Tarefas do exercício:
A) Responda às perguntas com base no texto sobre os 70 anos:
(i) Em que dia da semana se deseja jogar buraco com as amigas?
(ii) Que idade completa a mãe de uma amiga nesta semana?
(iii) Que planta se espera ter no quintal de casa?
B) Atualize o trecho do texto sobre os 70 anos que vai de "Assim quero que" até "que estou batalhando.", inclusive. Nele, troque "tijolinhos" por "degraus".

Trecho do documento:
* * *
… quero acertar sempre a receita do bolo, mas se errar, quero dar de ombros.
... quero tricotar casaquinhos para os meus projetos de bisnetos.
... quero admirar as fotos das minhas viagens em família e dizer que não preciso mais voltar em nenhum daqueles lugares. Quero ter seus mapas no meu coração.
... quero fazer uma festa linda para comemorar os meus 70 anos e cada um dos dias que virão depois.
... quero receber mimos diariamente, apenas porque terei 70 anos e isso é muito nos dias de hoje.
... quero ser perdoada por qualquer excesso ou preocupação desmedida, porque vão compreender que já vi e já sofri o suficiente.
... quero ser ouvida duas ou três vezes no relato da mesma história, mas que é a minha história e é a que me faz feliz.
... quero furar o dedo na roseira que terei no quintal da minha casa, uma casa que terá o meu cheiro e o meu jeito depois de muitos anos dentro dela.
... quero saber quando vai chover só de olhar o céu.
... quero não enfrentar fila de nada, mas de nada mesmo, porque não terei mais nenhum tempo para perder.
... quero reconhecer nos meus filhos (ampliarei a prole até lá) a angústia dos meus 30 anos e saber que cada um deles irá passar por isso para se tornar melhor.
... quero me permitir ter tantas músicas preferidas quantos são os meus anos;
... quero dançar o ritmo do meu tempo, colada a quem eu amo, sabendo que o compasso ainda está no peito;
... quero ainda achar bom sentar no sofá com um balde de pipocas só para mim;
... quero não precisar mais chorar escondido, reclamar escondido, temer escondido. Vamos combinar que esconde-esconde é para a infância? Na velhice, quero assumir tudo.
... quero ver a lua cheia ou minguante, não me importa, quero contemplar sem esperar nada;
... quero ter saudades, muitas saudades, de quem se foi. Mas uma saudade que não doa como hoje, que não martirize como um dia. Quero sentir saudades como uma forma plena do amor;
... quero ter muitos gatinhos e trocar todos os seus nomes e os dias que estão por ali. Quero poder implicar com eles, pela sujeira que fazem, pela bagunça que aprontam, apenas para poder implicar, porque implicam demais com aqueles que são velhos.
... quero ligar para minha irmã e tratá-la como uma criança que nunca cuida daquela gripe, que teima demais quando vai ao médico e que não me obedece nunca. E com isso me sentir de novo uma irmã mais velha, uma criança crescida;
... quero jogar buraco com minhas amigas, nas quartas, impreterivelmente e quero difamar aquela que se ausentar, dizer que ela é uma velha, que se apoquenta com qualquer problema de filho;
... quero fazer hidroginástica (bem antes disso também) com uma tradicional turma, com quem irei trocar receitas, fofocas sobre a política e as histórias de seus maridos ingratos com a certeza de que, em casa, terei um companheiro com o qual vou dividir os gratos dias que ainda me restam;
... quero rir até chorar dos dias em que fiquei triste demais, em que não acreditei, em que achei que não ia dar;
... quero ser chamada de vovó por uma porção de gente, filhos dos filhos, filhos dos amigos dos filhos;
... quero ter a bênção de reconhecer Deus no fato de respirar e ter com ele diálogos muito verdadeiros sobre o nosso encontro.
Assim quero que seja, sem vírgulas fora do lugar. Então, quase no meio deste caminho, vou colocando os tijolinhos que faltam para eu chegar lá. Ainda faltam muitos, eu sei, mas não é de hoje que estou batalhando.
Esta semana que chega assim com o frio do junho já anunciado, a mãe de uma amiga completa os seus 70 anos. Não sei como ela se sente, mas queria dividir com ela o que sinto ao vê-la em idade tão madura. Sinto assim que deve ser bom, mesmo que só, que deve ser mágico se sentir prolongada na vida de outras pessoas, que deve ser sábio saber mais do que qualquer um de nós. Mas para não perder o encanto do que espero para os meus 70... não vou perguntar. Vou imaginar, porque aos 30 isso pode ser saboroso.
* * *
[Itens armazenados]
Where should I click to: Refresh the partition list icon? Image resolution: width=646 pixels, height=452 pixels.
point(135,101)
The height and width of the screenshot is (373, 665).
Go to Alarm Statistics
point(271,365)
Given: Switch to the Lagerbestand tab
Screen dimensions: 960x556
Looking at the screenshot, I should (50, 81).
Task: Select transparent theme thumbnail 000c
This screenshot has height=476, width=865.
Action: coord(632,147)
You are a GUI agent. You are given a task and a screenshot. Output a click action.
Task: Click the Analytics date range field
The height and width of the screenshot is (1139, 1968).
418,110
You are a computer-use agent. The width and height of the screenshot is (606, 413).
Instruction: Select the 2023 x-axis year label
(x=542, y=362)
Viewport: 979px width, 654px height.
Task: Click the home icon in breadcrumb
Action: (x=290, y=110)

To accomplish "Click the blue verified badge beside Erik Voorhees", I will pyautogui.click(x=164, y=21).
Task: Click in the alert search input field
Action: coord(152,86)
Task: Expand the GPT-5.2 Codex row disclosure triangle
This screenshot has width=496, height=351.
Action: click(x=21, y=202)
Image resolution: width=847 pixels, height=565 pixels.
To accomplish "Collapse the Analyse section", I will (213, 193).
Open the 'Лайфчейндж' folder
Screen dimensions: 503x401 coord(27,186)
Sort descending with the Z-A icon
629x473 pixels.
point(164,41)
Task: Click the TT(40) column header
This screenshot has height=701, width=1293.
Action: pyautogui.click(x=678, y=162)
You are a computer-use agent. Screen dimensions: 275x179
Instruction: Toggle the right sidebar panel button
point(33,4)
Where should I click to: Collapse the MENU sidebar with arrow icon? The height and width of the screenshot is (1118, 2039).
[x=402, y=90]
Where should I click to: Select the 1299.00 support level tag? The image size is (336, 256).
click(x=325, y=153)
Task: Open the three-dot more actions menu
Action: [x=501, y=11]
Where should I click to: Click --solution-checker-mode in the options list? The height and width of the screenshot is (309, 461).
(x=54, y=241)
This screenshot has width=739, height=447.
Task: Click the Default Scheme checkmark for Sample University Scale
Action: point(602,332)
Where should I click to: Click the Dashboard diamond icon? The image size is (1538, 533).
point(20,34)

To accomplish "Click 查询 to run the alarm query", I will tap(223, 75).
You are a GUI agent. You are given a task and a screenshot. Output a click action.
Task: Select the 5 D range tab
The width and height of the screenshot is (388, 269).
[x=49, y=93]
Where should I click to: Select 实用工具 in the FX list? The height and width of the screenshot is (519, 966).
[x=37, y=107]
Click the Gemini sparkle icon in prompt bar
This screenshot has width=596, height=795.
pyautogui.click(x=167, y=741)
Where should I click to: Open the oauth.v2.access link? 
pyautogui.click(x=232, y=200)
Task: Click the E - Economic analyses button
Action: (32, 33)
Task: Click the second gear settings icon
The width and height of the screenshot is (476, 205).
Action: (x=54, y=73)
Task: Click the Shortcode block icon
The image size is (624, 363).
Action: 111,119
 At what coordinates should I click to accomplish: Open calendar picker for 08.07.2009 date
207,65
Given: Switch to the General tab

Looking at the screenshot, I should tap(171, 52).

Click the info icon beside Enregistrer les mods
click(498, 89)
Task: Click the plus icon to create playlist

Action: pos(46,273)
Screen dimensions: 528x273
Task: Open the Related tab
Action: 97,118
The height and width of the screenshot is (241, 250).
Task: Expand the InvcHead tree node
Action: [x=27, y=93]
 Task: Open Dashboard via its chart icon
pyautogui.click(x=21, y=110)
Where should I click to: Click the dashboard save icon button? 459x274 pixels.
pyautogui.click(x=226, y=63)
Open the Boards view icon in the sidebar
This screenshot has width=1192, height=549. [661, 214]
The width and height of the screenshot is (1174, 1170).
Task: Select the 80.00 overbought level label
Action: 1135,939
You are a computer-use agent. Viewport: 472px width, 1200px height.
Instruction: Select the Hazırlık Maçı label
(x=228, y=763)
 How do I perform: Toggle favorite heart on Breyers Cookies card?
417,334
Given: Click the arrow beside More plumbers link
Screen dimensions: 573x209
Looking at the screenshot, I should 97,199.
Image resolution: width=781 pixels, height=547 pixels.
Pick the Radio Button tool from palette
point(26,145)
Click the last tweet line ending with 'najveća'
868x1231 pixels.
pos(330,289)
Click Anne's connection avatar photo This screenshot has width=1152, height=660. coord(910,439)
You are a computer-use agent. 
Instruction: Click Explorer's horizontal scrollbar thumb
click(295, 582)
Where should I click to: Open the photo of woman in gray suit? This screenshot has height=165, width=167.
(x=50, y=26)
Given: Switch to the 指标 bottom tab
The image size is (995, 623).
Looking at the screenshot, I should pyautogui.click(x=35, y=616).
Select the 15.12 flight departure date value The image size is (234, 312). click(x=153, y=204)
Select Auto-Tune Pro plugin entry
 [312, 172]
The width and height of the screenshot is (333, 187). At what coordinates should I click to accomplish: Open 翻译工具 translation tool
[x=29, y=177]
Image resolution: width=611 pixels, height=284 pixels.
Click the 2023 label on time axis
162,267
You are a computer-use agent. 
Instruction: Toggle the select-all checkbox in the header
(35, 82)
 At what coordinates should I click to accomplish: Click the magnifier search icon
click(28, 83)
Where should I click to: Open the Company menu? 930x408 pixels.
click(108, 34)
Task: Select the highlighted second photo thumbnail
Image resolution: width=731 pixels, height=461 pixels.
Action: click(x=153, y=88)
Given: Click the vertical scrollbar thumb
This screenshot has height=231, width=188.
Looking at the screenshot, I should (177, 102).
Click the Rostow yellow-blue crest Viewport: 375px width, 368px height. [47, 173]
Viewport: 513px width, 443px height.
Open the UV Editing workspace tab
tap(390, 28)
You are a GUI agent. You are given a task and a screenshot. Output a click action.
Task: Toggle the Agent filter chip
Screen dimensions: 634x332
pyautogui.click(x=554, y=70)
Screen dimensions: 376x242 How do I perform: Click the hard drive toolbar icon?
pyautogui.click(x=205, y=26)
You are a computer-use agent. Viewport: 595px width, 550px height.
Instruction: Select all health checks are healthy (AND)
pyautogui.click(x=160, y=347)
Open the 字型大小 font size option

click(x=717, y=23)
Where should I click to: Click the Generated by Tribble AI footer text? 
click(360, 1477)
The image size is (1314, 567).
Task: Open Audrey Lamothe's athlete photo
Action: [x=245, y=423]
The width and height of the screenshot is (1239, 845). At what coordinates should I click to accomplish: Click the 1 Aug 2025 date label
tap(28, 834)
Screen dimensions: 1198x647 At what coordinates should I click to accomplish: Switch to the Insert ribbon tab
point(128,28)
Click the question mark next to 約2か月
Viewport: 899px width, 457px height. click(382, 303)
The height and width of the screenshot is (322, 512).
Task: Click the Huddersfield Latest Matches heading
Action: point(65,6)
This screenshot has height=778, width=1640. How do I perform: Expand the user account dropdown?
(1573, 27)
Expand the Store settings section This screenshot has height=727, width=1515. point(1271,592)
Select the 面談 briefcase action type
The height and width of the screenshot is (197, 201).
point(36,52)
* * *
Respostas:
A)
(i) Nas quartas.
(ii) 70 anos.
(iii) Uma roseira.

B)
Assim quero que seja, sem vírgulas fora do lugar. Então, quase no meio deste caminho, vou colocando os degraus que faltam para eu chegar lá. Ainda faltam muitos, eu sei, mas não é de hoje que estou batalhando.